©picture by scribbles (Marye McKenney)

Friday, March 7, 2014

Peace, Sweet Peace

A little over ten years ago, I was privileged to sit under Ken Gire's teaching on prayer at a conference in Colorado. The setting was idyllic and the content was life-changing. Three weeks later, I was told there was a mass on my liver and then I played the testing/waiting game. When your doctor tells you that it's okay to cry, you know it is serious. There was a week between finding the mass and the biopsy to tell me what it was. In the middle of that week, I woke up in the middle of the night unable to sleep, my eyes banged open and refused to close again. When I find myself trying to sleep and having a hard time getting there, I will do a deep-breathing relaxation technique I taught myself. Even that didn't work. Finally I heard a voice whisper in my head that I would be kept in perfect peace if my mind stayed on the Lord. That phrase ran over and over again through my mind until I drifted back to sleep. When I woke next, rested and refreshed, I got out my Strong's Exhausting Concordance (have you ever carried one around?) and looked up perfect peace, and there it was, right in the middle of Isaiah; in fact, it was in chapter 26, verse three:
You keep him in perfect peace whose mind is stayed on you,because he trusts in you.
This is my word and my verse. I am spending this year resting in God's perfect peace, so when the opportunity to read and review Ken's book At Peace in the Storm became available, I jumped at the chance. I have never read anything by Ken that didn't move me in some way, and this book is no different.

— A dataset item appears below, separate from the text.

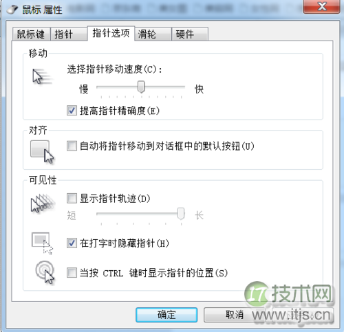Click the pointer speed slider thumb

(141, 87)
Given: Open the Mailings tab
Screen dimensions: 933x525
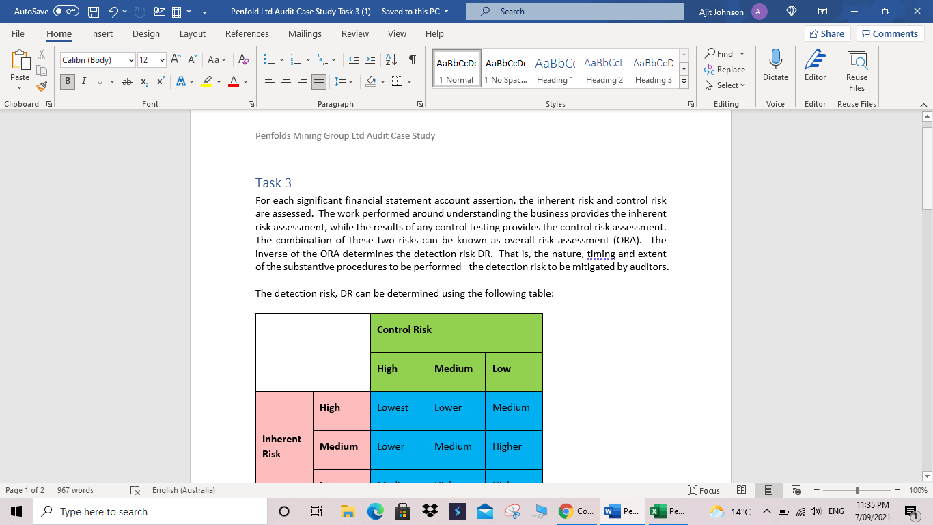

Ken has a very conversational style of writing that makes the reader feel they could be discussing his topic over a cup of tea in his living room. His passion about allowing God's peace to change and inhabit us is clear throughout the book. And it's more than a matter of finding peace, it's a matter of looking for peace where God has placed it, and Ken has no lack of examples. One thing that became clear to me that even though this is a very popular understanding of how God works, this particular picture is wrong. Always God calms his child first and then sometimes He will calm the storm.

Toward the end of the book, Ken sums it all up like this:

Today, you may be aching to see God's marvelous miracle in the midst of circumstances you cannot control. . . . And it may be that God's miracle will be witnessed as God changes the outward circumstances you face. The miracle God guarantees, however, is not that He'll calm the storm. It's that He'll calm his child. God's promise is that the peace of Christ, a peace we cannot fathom, descends upon us when everything else is falling apart.

Ken's descriptions of peace in the presence of God through our reading, movies, scripture, nature, solitude, silence, or friends make so much sense. He's writing from his own experiences, but those are not so personal that the reader will not be able to empathize. I understood so clearly what he was trying to say, because I've been there too. I can't wait to give my copy of the book to a friend whose circumstances are stormy at best. I want to share with my friend how to find that peace, too. Five Stars, Two Thumbs Up, and a peace beyond all understanding.

Bethany House provided me with this book in exchange for my honest review and it's been my privilege to do so.